Enregistrements conservés:
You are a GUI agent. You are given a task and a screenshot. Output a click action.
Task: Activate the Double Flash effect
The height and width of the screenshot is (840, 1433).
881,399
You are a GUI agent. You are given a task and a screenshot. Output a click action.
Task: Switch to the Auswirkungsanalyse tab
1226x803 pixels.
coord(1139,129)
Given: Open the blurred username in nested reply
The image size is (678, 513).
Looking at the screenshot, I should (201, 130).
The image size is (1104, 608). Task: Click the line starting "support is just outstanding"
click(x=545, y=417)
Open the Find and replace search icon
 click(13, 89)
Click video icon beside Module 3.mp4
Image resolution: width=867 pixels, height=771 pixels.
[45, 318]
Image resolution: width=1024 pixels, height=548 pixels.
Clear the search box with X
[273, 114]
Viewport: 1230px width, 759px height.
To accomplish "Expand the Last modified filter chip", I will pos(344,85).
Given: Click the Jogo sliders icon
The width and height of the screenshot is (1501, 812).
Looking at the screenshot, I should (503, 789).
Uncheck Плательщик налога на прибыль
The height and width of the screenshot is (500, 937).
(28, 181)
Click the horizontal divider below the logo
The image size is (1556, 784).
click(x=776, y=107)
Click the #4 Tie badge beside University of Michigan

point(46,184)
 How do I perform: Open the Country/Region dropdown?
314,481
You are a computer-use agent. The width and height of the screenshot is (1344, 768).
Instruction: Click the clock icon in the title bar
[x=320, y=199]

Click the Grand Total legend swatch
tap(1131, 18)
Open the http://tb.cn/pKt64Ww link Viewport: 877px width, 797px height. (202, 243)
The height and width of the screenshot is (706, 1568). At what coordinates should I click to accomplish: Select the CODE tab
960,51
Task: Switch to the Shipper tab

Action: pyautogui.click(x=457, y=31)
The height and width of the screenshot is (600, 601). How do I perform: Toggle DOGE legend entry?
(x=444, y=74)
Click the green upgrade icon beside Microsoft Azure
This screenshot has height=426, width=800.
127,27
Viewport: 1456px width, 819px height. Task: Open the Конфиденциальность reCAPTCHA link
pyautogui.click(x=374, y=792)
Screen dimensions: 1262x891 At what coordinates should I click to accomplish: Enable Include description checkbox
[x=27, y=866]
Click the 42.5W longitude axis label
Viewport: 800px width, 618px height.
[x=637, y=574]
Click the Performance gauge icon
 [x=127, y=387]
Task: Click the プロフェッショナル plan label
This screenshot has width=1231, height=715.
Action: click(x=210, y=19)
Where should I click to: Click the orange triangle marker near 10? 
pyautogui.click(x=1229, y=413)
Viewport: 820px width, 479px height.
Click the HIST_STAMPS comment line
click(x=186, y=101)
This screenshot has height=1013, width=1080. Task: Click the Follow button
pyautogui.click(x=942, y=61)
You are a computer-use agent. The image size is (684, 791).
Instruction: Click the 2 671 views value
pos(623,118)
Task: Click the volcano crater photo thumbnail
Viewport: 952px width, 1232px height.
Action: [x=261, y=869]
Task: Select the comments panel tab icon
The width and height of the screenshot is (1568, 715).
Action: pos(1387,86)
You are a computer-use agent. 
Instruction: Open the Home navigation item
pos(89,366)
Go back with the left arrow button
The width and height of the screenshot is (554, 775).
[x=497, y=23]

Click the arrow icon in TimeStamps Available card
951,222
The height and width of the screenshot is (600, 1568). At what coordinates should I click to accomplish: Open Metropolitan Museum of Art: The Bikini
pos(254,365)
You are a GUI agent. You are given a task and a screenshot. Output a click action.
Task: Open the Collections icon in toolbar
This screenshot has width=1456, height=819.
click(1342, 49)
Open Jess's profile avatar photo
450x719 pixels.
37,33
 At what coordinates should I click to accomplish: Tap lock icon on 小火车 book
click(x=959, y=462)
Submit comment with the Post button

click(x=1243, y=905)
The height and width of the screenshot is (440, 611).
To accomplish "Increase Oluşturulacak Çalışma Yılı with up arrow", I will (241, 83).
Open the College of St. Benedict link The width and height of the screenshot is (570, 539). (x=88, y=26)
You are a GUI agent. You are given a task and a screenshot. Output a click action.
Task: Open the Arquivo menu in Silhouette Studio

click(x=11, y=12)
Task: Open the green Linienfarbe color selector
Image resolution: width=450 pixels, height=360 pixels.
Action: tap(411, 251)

Consignes: Pourriez-vous reproduire mot pour mot l'ensemble du matériel ci-dessus, du début à la fin ?

Résultat final:
You are a GUI agent. You are given a task and a screenshot. Output a click action.
Task: Activate the Double Flash effect
The height and width of the screenshot is (840, 1433).
881,399
You are a GUI agent. You are given a task and a screenshot. Output a click action.
Task: Switch to the Auswirkungsanalyse tab
1226x803 pixels.
coord(1139,129)
Given: Open the blurred username in nested reply
The image size is (678, 513).
Looking at the screenshot, I should (201, 130).
The image size is (1104, 608). Task: Click the line starting "support is just outstanding"
click(x=545, y=417)
Open the Find and replace search icon
 click(13, 89)
Click video icon beside Module 3.mp4
Image resolution: width=867 pixels, height=771 pixels.
[45, 318]
Image resolution: width=1024 pixels, height=548 pixels.
Clear the search box with X
[273, 114]
Viewport: 1230px width, 759px height.
To accomplish "Expand the Last modified filter chip", I will pos(344,85).
Given: Click the Jogo sliders icon
The width and height of the screenshot is (1501, 812).
Looking at the screenshot, I should (503, 789).
Uncheck Плательщик налога на прибыль
The height and width of the screenshot is (500, 937).
(28, 181)
Click the horizontal divider below the logo
The image size is (1556, 784).
click(x=776, y=107)
Click the #4 Tie badge beside University of Michigan

point(46,184)
 How do I perform: Open the Country/Region dropdown?
314,481
You are a computer-use agent. The width and height of the screenshot is (1344, 768).
Instruction: Click the clock icon in the title bar
[x=320, y=199]

Click the Grand Total legend swatch
tap(1131, 18)
Open the http://tb.cn/pKt64Ww link Viewport: 877px width, 797px height. (202, 243)
The height and width of the screenshot is (706, 1568). At what coordinates should I click to accomplish: Select the CODE tab
960,51
Task: Switch to the Shipper tab

Action: pyautogui.click(x=457, y=31)
The height and width of the screenshot is (600, 601). How do I perform: Toggle DOGE legend entry?
(x=444, y=74)
Click the green upgrade icon beside Microsoft Azure
This screenshot has height=426, width=800.
127,27
Viewport: 1456px width, 819px height. Task: Open the Конфиденциальность reCAPTCHA link
pyautogui.click(x=374, y=792)
Screen dimensions: 1262x891 At what coordinates should I click to accomplish: Enable Include description checkbox
[x=27, y=866]
Click the 42.5W longitude axis label
Viewport: 800px width, 618px height.
[x=637, y=574]
Click the Performance gauge icon
 [x=127, y=387]
Task: Click the プロフェッショナル plan label
This screenshot has width=1231, height=715.
Action: click(x=210, y=19)
Where should I click to: Click the orange triangle marker near 10? 
pyautogui.click(x=1229, y=413)
Viewport: 820px width, 479px height.
Click the HIST_STAMPS comment line
click(x=186, y=101)
This screenshot has height=1013, width=1080. Task: Click the Follow button
pyautogui.click(x=942, y=61)
You are a computer-use agent. The image size is (684, 791).
Instruction: Click the 2 671 views value
pos(623,118)
Task: Click the volcano crater photo thumbnail
Viewport: 952px width, 1232px height.
Action: [x=261, y=869]
Task: Select the comments panel tab icon
The width and height of the screenshot is (1568, 715).
Action: pos(1387,86)
You are a computer-use agent. 
Instruction: Open the Home navigation item
pos(89,366)
Go back with the left arrow button
The width and height of the screenshot is (554, 775).
[x=497, y=23]

Click the arrow icon in TimeStamps Available card
951,222
The height and width of the screenshot is (600, 1568). At what coordinates should I click to accomplish: Open Metropolitan Museum of Art: The Bikini
pos(254,365)
You are a GUI agent. You are given a task and a screenshot. Output a click action.
Task: Open the Collections icon in toolbar
This screenshot has width=1456, height=819.
click(1342, 49)
Open Jess's profile avatar photo
450x719 pixels.
37,33
 At what coordinates should I click to accomplish: Tap lock icon on 小火车 book
click(x=959, y=462)
Submit comment with the Post button

click(x=1243, y=905)
The height and width of the screenshot is (440, 611).
To accomplish "Increase Oluşturulacak Çalışma Yılı with up arrow", I will (241, 83).
Open the College of St. Benedict link The width and height of the screenshot is (570, 539). (x=88, y=26)
You are a GUI agent. You are given a task and a screenshot. Output a click action.
Task: Open the Arquivo menu in Silhouette Studio

click(x=11, y=12)
Task: Open the green Linienfarbe color selector
Image resolution: width=450 pixels, height=360 pixels.
Action: tap(411, 251)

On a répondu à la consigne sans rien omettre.